■ Work request:
Everything in the listing beneath must be transcribed exactly.

=-=-=

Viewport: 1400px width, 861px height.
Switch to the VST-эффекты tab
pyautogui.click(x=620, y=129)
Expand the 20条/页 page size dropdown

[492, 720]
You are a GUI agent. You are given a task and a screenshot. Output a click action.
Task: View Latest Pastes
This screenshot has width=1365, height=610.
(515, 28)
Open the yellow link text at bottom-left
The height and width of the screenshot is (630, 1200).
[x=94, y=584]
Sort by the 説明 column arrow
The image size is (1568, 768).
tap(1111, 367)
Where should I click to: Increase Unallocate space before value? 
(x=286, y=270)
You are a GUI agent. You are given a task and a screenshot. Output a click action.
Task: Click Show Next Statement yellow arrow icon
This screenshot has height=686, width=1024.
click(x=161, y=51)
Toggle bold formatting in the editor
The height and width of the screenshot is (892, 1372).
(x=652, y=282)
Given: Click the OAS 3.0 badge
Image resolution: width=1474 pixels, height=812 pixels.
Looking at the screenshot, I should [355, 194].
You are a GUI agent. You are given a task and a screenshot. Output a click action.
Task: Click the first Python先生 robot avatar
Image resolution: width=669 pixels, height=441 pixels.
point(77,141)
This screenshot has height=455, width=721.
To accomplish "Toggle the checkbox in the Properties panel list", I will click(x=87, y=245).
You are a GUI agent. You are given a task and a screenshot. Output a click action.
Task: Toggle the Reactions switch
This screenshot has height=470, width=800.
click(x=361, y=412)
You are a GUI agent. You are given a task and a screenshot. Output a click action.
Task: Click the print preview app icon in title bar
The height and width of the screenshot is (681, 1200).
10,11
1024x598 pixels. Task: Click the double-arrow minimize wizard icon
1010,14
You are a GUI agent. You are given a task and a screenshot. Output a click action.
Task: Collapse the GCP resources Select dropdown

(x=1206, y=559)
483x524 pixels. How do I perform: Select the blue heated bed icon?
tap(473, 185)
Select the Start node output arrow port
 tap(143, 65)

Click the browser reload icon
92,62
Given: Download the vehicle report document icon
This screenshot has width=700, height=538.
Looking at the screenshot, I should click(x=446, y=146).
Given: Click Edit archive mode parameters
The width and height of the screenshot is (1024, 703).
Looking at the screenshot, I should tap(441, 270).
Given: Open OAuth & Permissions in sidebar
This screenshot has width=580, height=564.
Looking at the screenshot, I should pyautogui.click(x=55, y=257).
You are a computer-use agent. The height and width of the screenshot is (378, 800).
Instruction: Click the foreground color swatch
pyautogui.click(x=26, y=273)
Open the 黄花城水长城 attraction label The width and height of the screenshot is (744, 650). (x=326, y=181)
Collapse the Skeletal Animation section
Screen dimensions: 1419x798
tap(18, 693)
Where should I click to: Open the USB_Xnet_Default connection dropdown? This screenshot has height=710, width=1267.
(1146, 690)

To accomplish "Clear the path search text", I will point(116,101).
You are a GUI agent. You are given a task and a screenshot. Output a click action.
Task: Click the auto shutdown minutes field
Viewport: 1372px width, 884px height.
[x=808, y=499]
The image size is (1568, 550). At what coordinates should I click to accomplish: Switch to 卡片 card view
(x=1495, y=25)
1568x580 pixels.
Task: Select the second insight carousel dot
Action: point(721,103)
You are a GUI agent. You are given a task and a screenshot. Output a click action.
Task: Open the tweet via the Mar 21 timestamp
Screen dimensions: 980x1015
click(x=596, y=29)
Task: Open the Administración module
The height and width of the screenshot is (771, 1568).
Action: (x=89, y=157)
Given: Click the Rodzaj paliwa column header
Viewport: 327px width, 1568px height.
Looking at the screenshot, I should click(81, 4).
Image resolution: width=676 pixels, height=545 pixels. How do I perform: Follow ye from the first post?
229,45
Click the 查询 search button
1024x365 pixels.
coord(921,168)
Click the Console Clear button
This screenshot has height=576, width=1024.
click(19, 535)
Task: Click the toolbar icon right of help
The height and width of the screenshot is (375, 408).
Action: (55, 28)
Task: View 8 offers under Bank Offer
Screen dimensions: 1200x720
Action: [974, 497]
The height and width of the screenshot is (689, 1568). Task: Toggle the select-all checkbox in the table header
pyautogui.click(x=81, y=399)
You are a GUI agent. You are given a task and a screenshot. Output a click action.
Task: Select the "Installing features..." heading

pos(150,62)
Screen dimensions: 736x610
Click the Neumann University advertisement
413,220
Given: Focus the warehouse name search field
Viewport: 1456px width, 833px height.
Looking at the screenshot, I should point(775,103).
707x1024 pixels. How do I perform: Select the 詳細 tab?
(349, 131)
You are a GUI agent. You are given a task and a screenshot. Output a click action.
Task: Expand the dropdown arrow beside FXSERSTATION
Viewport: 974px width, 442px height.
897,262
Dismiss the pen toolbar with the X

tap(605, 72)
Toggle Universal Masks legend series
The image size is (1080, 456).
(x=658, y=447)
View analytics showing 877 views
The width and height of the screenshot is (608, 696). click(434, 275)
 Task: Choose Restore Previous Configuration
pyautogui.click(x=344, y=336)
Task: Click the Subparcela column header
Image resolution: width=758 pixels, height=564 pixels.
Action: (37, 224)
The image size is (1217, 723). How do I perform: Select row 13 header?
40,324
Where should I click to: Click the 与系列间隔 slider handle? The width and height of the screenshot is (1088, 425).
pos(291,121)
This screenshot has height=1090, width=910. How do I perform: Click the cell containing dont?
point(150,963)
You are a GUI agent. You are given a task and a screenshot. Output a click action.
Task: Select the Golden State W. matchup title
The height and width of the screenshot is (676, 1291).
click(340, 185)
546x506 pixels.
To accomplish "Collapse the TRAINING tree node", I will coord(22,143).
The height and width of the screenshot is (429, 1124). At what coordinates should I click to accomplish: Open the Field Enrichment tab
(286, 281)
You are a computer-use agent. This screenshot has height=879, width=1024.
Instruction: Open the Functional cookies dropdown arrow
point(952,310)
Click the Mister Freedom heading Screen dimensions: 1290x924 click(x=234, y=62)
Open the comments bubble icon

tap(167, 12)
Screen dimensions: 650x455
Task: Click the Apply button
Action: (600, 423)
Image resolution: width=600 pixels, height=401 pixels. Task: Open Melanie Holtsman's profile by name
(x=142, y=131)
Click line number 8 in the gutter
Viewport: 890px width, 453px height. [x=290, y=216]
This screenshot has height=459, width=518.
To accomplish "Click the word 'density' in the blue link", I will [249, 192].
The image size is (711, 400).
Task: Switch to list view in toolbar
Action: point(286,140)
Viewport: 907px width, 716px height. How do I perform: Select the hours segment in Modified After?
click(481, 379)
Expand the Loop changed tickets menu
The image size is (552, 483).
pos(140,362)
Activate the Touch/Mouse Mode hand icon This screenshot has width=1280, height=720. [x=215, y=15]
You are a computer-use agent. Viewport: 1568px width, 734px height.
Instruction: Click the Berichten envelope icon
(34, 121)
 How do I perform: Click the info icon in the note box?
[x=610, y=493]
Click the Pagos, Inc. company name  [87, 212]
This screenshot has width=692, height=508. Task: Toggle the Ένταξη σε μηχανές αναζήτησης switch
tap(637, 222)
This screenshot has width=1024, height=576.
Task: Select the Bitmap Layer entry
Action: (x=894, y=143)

=-=-=

■ Output for this task:
Viewport: 1400px width, 861px height.
Switch to the VST-эффекты tab
pyautogui.click(x=620, y=129)
Expand the 20条/页 page size dropdown

[492, 720]
You are a GUI agent. You are given a task and a screenshot. Output a click action.
Task: View Latest Pastes
This screenshot has width=1365, height=610.
(515, 28)
Open the yellow link text at bottom-left
The height and width of the screenshot is (630, 1200).
[x=94, y=584]
Sort by the 説明 column arrow
The image size is (1568, 768).
tap(1111, 367)
Where should I click to: Increase Unallocate space before value? 
(x=286, y=270)
You are a GUI agent. You are given a task and a screenshot. Output a click action.
Task: Click Show Next Statement yellow arrow icon
This screenshot has height=686, width=1024.
click(x=161, y=51)
Toggle bold formatting in the editor
The height and width of the screenshot is (892, 1372).
(x=652, y=282)
Given: Click the OAS 3.0 badge
Image resolution: width=1474 pixels, height=812 pixels.
Looking at the screenshot, I should [355, 194].
You are a GUI agent. You are given a task and a screenshot. Output a click action.
Task: Click the first Python先生 robot avatar
Image resolution: width=669 pixels, height=441 pixels.
point(77,141)
This screenshot has height=455, width=721.
To accomplish "Toggle the checkbox in the Properties panel list", I will click(x=87, y=245).
You are a GUI agent. You are given a task and a screenshot. Output a click action.
Task: Toggle the Reactions switch
This screenshot has height=470, width=800.
click(x=361, y=412)
You are a GUI agent. You are given a task and a screenshot. Output a click action.
Task: Click the print preview app icon in title bar
The height and width of the screenshot is (681, 1200).
10,11
1024x598 pixels. Task: Click the double-arrow minimize wizard icon
1010,14
You are a GUI agent. You are given a task and a screenshot. Output a click action.
Task: Collapse the GCP resources Select dropdown

(x=1206, y=559)
483x524 pixels. How do I perform: Select the blue heated bed icon?
tap(473, 185)
Select the Start node output arrow port
 tap(143, 65)

Click the browser reload icon
92,62
Given: Download the vehicle report document icon
This screenshot has width=700, height=538.
Looking at the screenshot, I should click(x=446, y=146).
Given: Click Edit archive mode parameters
The width and height of the screenshot is (1024, 703).
Looking at the screenshot, I should tap(441, 270).
Given: Open OAuth & Permissions in sidebar
This screenshot has width=580, height=564.
Looking at the screenshot, I should pyautogui.click(x=55, y=257).
You are a computer-use agent. The height and width of the screenshot is (378, 800).
Instruction: Click the foreground color swatch
pyautogui.click(x=26, y=273)
Open the 黄花城水长城 attraction label The width and height of the screenshot is (744, 650). (x=326, y=181)
Collapse the Skeletal Animation section
Screen dimensions: 1419x798
tap(18, 693)
Where should I click to: Open the USB_Xnet_Default connection dropdown? This screenshot has height=710, width=1267.
(1146, 690)

To accomplish "Clear the path search text", I will point(116,101).
You are a GUI agent. You are given a task and a screenshot. Output a click action.
Task: Click the auto shutdown minutes field
Viewport: 1372px width, 884px height.
[x=808, y=499]
The image size is (1568, 550). At what coordinates should I click to accomplish: Switch to 卡片 card view
(x=1495, y=25)
1568x580 pixels.
Task: Select the second insight carousel dot
Action: point(721,103)
You are a GUI agent. You are given a task and a screenshot. Output a click action.
Task: Open the tweet via the Mar 21 timestamp
Screen dimensions: 980x1015
click(x=596, y=29)
Task: Open the Administración module
The height and width of the screenshot is (771, 1568).
Action: (x=89, y=157)
Given: Click the Rodzaj paliwa column header
Viewport: 327px width, 1568px height.
Looking at the screenshot, I should click(81, 4).
Image resolution: width=676 pixels, height=545 pixels. How do I perform: Follow ye from the first post?
229,45
Click the 查询 search button
1024x365 pixels.
coord(921,168)
Click the Console Clear button
This screenshot has height=576, width=1024.
click(19, 535)
Task: Click the toolbar icon right of help
The height and width of the screenshot is (375, 408).
Action: (55, 28)
Task: View 8 offers under Bank Offer
Screen dimensions: 1200x720
Action: [974, 497]
The height and width of the screenshot is (689, 1568). Task: Toggle the select-all checkbox in the table header
pyautogui.click(x=81, y=399)
You are a GUI agent. You are given a task and a screenshot. Output a click action.
Task: Select the "Installing features..." heading

pos(150,62)
Screen dimensions: 736x610
Click the Neumann University advertisement
413,220
Given: Focus the warehouse name search field
Viewport: 1456px width, 833px height.
Looking at the screenshot, I should point(775,103).
707x1024 pixels. How do I perform: Select the 詳細 tab?
(349, 131)
You are a GUI agent. You are given a task and a screenshot. Output a click action.
Task: Expand the dropdown arrow beside FXSERSTATION
Viewport: 974px width, 442px height.
897,262
Dismiss the pen toolbar with the X

tap(605, 72)
Toggle Universal Masks legend series
The image size is (1080, 456).
(x=658, y=447)
View analytics showing 877 views
The width and height of the screenshot is (608, 696). click(434, 275)
 Task: Choose Restore Previous Configuration
pyautogui.click(x=344, y=336)
Task: Click the Subparcela column header
Image resolution: width=758 pixels, height=564 pixels.
Action: (37, 224)
The image size is (1217, 723). How do I perform: Select row 13 header?
40,324
Where should I click to: Click the 与系列间隔 slider handle? The width and height of the screenshot is (1088, 425).
pos(291,121)
This screenshot has height=1090, width=910. How do I perform: Click the cell containing dont?
point(150,963)
You are a GUI agent. You are given a task and a screenshot. Output a click action.
Task: Select the Golden State W. matchup title
The height and width of the screenshot is (676, 1291).
click(340, 185)
546x506 pixels.
To accomplish "Collapse the TRAINING tree node", I will coord(22,143).
The height and width of the screenshot is (429, 1124). At what coordinates should I click to accomplish: Open the Field Enrichment tab
(286, 281)
You are a computer-use agent. This screenshot has height=879, width=1024.
Instruction: Open the Functional cookies dropdown arrow
point(952,310)
Click the Mister Freedom heading Screen dimensions: 1290x924 click(x=234, y=62)
Open the comments bubble icon

tap(167, 12)
Screen dimensions: 650x455
Task: Click the Apply button
Action: (600, 423)
Image resolution: width=600 pixels, height=401 pixels. Task: Open Melanie Holtsman's profile by name
(x=142, y=131)
Click line number 8 in the gutter
Viewport: 890px width, 453px height. [x=290, y=216]
This screenshot has height=459, width=518.
To accomplish "Click the word 'density' in the blue link", I will [249, 192].
The image size is (711, 400).
Task: Switch to list view in toolbar
Action: point(286,140)
Viewport: 907px width, 716px height. How do I perform: Select the hours segment in Modified After?
click(481, 379)
Expand the Loop changed tickets menu
The image size is (552, 483).
pos(140,362)
Activate the Touch/Mouse Mode hand icon This screenshot has width=1280, height=720. [x=215, y=15]
You are a computer-use agent. Viewport: 1568px width, 734px height.
Instruction: Click the Berichten envelope icon
(34, 121)
 How do I perform: Click the info icon in the note box?
[x=610, y=493]
Click the Pagos, Inc. company name  [87, 212]
This screenshot has width=692, height=508. Task: Toggle the Ένταξη σε μηχανές αναζήτησης switch
tap(637, 222)
This screenshot has width=1024, height=576.
Task: Select the Bitmap Layer entry
Action: (x=894, y=143)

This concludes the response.